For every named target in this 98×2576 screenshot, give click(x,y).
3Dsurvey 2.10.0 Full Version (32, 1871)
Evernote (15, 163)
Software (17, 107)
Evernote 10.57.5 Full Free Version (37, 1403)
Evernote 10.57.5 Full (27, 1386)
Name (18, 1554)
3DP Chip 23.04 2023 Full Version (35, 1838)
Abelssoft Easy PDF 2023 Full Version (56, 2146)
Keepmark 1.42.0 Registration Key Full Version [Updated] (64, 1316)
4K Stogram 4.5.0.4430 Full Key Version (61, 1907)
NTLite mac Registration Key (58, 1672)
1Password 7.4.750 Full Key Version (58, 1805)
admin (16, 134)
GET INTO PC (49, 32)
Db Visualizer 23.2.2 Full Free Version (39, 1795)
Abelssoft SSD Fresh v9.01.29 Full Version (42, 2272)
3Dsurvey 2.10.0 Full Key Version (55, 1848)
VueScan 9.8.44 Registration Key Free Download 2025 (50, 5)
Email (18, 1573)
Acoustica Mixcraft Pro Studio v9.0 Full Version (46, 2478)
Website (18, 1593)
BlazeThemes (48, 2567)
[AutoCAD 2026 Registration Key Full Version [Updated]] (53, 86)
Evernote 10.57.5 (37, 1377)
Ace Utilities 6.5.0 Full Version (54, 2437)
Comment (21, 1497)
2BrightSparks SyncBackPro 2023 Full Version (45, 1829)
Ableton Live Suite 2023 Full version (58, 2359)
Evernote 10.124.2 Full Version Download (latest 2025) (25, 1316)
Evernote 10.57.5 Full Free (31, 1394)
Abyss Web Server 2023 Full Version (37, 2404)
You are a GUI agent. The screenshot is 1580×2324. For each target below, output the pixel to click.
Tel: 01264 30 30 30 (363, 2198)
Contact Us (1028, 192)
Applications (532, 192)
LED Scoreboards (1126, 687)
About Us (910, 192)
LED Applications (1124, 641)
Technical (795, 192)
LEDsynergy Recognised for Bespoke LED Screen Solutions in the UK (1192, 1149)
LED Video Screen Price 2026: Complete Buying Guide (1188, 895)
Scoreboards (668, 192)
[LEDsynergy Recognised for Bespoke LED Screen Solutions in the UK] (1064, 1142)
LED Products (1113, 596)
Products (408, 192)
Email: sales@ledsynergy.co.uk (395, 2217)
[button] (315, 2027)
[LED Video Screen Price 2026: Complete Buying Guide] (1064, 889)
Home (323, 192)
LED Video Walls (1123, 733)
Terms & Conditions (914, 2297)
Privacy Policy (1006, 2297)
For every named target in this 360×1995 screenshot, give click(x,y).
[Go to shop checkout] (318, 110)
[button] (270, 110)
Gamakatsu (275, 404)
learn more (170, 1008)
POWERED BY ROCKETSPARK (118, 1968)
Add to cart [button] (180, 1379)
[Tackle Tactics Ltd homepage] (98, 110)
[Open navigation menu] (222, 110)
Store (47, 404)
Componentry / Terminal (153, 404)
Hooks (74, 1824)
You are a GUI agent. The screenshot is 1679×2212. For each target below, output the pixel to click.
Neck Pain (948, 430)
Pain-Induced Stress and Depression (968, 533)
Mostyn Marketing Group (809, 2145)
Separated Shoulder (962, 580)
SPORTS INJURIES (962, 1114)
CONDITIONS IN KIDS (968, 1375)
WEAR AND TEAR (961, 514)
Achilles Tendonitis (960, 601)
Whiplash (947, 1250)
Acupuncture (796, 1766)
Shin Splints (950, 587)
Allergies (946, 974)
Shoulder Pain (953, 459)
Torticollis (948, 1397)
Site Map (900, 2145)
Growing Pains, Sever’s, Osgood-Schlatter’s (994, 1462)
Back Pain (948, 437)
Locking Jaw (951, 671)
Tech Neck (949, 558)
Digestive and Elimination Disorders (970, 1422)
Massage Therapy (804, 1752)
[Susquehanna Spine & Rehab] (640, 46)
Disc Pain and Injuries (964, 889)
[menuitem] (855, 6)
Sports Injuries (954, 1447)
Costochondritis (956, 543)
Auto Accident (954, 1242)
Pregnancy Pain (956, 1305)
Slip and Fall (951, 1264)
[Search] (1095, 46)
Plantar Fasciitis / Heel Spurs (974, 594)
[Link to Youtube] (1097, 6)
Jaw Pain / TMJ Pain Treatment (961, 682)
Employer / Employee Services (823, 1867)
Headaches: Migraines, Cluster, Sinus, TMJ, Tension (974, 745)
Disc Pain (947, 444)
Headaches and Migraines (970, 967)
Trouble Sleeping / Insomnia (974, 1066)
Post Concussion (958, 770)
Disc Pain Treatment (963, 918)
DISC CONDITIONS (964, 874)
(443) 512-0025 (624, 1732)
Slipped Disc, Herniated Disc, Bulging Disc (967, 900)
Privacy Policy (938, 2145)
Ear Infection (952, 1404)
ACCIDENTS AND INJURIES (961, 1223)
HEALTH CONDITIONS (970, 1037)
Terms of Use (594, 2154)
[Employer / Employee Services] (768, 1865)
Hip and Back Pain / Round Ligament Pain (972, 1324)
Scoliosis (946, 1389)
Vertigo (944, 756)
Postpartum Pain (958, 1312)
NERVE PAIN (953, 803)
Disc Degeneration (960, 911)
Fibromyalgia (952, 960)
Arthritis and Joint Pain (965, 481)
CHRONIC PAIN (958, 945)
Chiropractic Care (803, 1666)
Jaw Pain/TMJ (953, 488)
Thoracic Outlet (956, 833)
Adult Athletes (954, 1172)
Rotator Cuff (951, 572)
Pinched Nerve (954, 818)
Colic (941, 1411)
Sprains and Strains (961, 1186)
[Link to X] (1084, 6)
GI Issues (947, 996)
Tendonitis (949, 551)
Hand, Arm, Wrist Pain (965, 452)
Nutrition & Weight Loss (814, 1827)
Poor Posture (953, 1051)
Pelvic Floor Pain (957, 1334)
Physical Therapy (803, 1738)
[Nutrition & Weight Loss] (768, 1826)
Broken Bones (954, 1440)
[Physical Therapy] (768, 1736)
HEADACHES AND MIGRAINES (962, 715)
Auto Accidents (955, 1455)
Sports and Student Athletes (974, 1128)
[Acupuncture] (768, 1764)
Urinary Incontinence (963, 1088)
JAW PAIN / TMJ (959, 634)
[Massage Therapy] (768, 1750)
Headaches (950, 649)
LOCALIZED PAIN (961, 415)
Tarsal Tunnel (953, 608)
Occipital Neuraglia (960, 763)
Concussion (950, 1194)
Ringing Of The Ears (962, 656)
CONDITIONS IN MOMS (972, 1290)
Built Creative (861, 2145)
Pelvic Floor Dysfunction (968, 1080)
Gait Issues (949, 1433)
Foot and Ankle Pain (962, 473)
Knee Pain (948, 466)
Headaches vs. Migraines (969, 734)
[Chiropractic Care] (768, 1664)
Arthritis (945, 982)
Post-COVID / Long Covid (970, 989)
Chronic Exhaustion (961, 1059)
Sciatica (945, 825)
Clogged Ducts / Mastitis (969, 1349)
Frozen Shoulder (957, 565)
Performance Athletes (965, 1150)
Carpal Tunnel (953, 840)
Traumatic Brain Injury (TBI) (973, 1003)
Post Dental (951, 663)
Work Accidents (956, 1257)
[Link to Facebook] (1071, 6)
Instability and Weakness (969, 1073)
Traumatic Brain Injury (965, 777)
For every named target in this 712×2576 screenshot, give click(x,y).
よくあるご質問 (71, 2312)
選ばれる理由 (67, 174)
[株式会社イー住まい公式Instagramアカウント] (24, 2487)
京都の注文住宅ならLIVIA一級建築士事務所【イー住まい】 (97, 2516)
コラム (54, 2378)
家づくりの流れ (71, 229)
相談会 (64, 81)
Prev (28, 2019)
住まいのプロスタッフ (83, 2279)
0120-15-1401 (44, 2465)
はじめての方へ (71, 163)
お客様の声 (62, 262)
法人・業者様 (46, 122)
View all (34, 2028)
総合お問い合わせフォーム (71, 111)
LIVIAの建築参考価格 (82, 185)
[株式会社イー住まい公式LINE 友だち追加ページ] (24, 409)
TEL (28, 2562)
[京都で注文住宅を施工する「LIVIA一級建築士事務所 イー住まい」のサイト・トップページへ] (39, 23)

===

WHAT YOU SHOULD DO: Please return only the lines above, starting at the line that has "HEADACHES AND MIGRAINES (962, 715)" and ending at the line that has "Arthritis (945, 982)", keeping both and leaving each one unchanged.

EXERCISE RESPONSE:
HEADACHES AND MIGRAINES (962, 715)
Auto Accidents (955, 1455)
Sports and Student Athletes (974, 1128)
[Acupuncture] (768, 1764)
Urinary Incontinence (963, 1088)
JAW PAIN / TMJ (959, 634)
[Massage Therapy] (768, 1750)
Headaches (950, 649)
LOCALIZED PAIN (961, 415)
Tarsal Tunnel (953, 608)
Occipital Neuraglia (960, 763)
Concussion (950, 1194)
Ringing Of The Ears (962, 656)
CONDITIONS IN MOMS (972, 1290)
Built Creative (861, 2145)
Pelvic Floor Dysfunction (968, 1080)
Gait Issues (949, 1433)
Foot and Ankle Pain (962, 473)
Knee Pain (948, 466)
Headaches vs. Migraines (969, 734)
[Chiropractic Care] (768, 1664)
Arthritis (945, 982)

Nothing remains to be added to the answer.